A PROPÓSITO DEL DÍA MUNDIAL DE LA LIBERTAD DE PRENSA
Decía recientemente Diego Petersen, contemporáneo periodista y escritor mejicano, que “ser periodista es ver pasar la historia con boleto de primera fila”. Durante esta semana de autos, vividos con tanta intensidad por todas las partes, hemos descubierto una nueva forma de hacer periodismo, bajándonos del tren para embotar a la ciudadanía en una espectacular maraña de directos mientras rompíamos el boleto para sumarnos a la guerrilla de los “prime time” desnudos de reflexión y respuestas profesionales. Petersen explica claramente el motivo por el que muchos de los compañeros de esta ingrata y pasional profesión terminan dedicando parte de su tiempo a los géneros más amables de la literatura. “El periodismo está hecho de grandes verdades cuando en verdad lo que tenemos son grandes dudas”. Y en esas nos encontramos, manejando con autoridad meridiana tantos asuntos que no saben responder ni los responsables de ellos. No es la primera vez que utilizamos estos formatos eternos de imágenes en directo, aderezadas con comentarios improvisados que acicalan siempre alguna que otra tendencia en redes sociales para evacuar odios y pasiones, sin desperdicio de jergas de lo más vulgares.
Flaco favor hacemos a esa hermosa relación entre información y veracidad con formatos llenos de ruido ambiental entre los bandos que soporta cualquier iniciativa social. Y hablo de iniciativa porque sigue dependiendo de las personas; esos actos que conllevan reivindicar cualquier posición y que consigue sumar a muchos cientos en un objetivo de respuesta. Algo nos hemos dejado en las redacciones para empezar a ser motivo de titulares en los que aflojamos a jirones esta pulcritud profesional que nos desmerece a todos. Hemos empezado a divulgar un quejido extraño ante los acontecimientos que empieza a invalidar nuestra obligación de oficio por buscar el equilibrio y seguir ocupando esa primera fila para saber simplemente qué está pasando. A lo mejor deberíamos empezar a escribir más libros y menos crónicas y dejar de autocomplacer esa conciencia extraña, pero brillante, que se llama periodismo.

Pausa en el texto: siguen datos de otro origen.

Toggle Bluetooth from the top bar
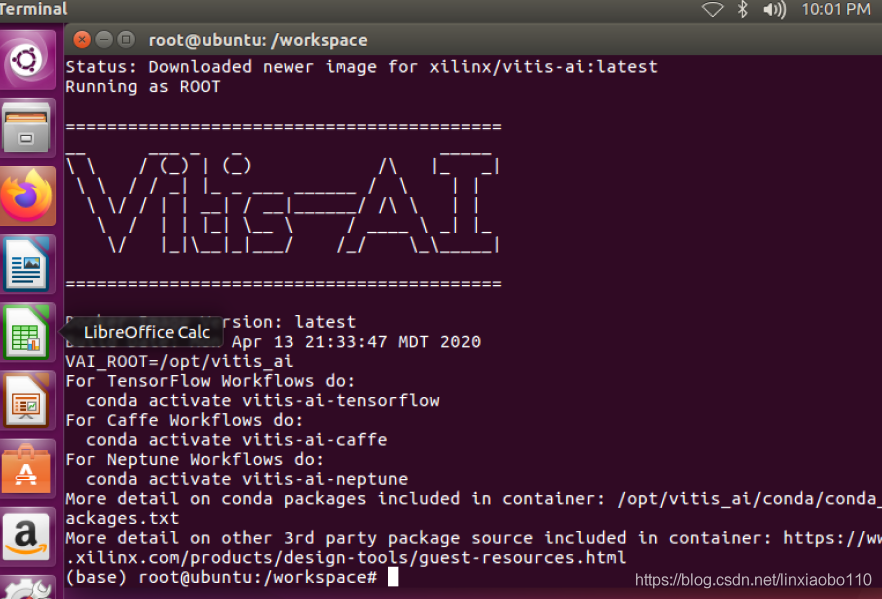The height and width of the screenshot is (599, 882). [740, 9]
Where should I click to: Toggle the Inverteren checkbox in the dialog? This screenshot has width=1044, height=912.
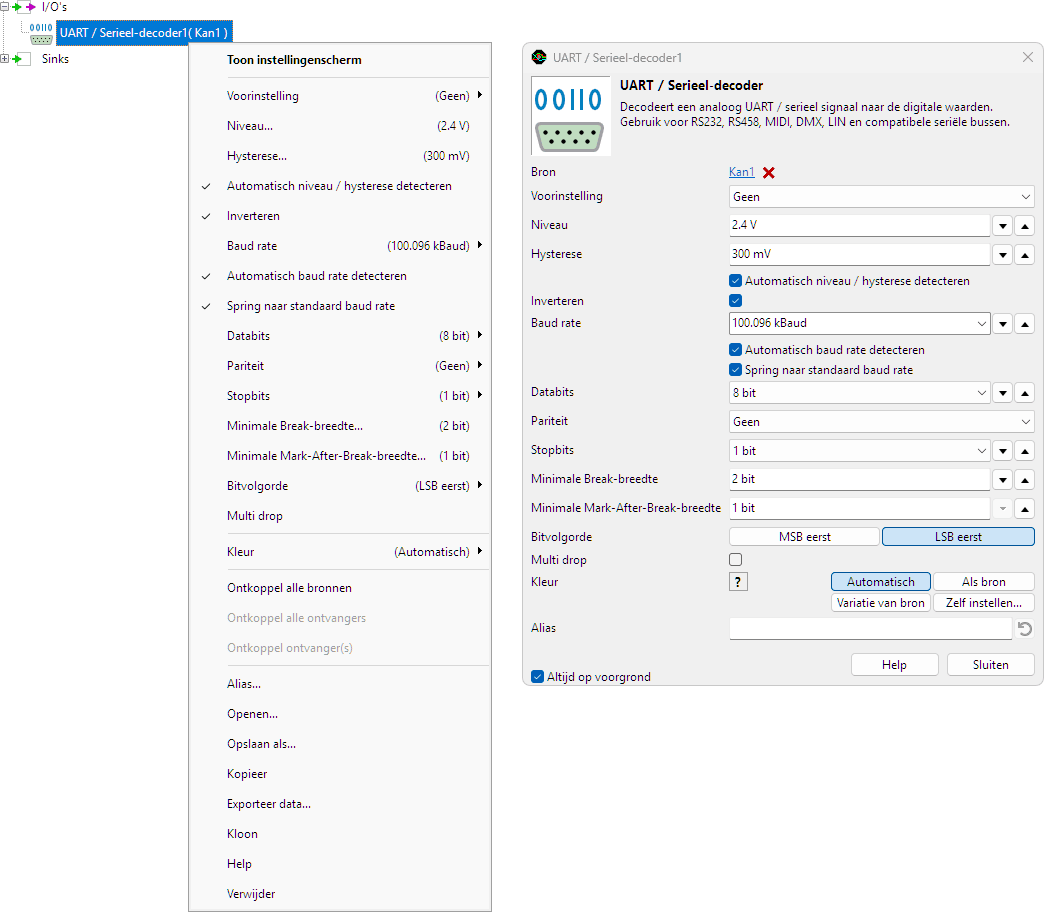[x=736, y=301]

Mires donde mires, ninguna de las banderías actuales, y no sólo desde Cataluña, siembra la intriga sobre este quehacer que tanto amamos muchos, pero que, como los malos quereres, se exagera con demasiada pasión para descuidar la línea de la equidistancia. Hace algún tiempo comencé a escuchar de boca de muchos de nuestros referentes actuales una crítica feroz precisamente a esa distancia equilibrada tan importante para medir consecuencias y visionar el origen de tantos problemas que sobrelleva esta sociedad que nos define. Humildemente, creo que esa actitud tan modernista y comprometida fuera de los cánones profesionales es precisamente el inicio de una ruina en la reputación a la que nos debemos la totalidad de nuestra profesión, renunciando a la primera fila para ser robotizada en las redes sociales.
Tal vez sea como reflexionaba el también escritor y periodista Rafael Barrer, cuando decía a principios del siglo pasado que “el periodista auténtico oculta lo suyo y revela lo ajeno; reúne en sí las vibraciones dispersas y las transmite; semejante al cómico, desaparece bajo la realidad que nos transfiere”. Posiblemente, en algún momento, dejamos el asiento de honor y arriesgado de realidad para empezar a ser parte del espectáculo. Lo nocivo es que cuando baje el telón, nos encontraremos que alguien ocupó nuestro sitio y que fue quien, aprovechando la coyuntura, les contó la amarga traición a nuestro oficio. Y para los que siguen titulando, ya saben aquello que decía el maestro García Márquez, que “la mejor noticia no es siempre la que se da primero, sino muchas veces la que se da mejor”.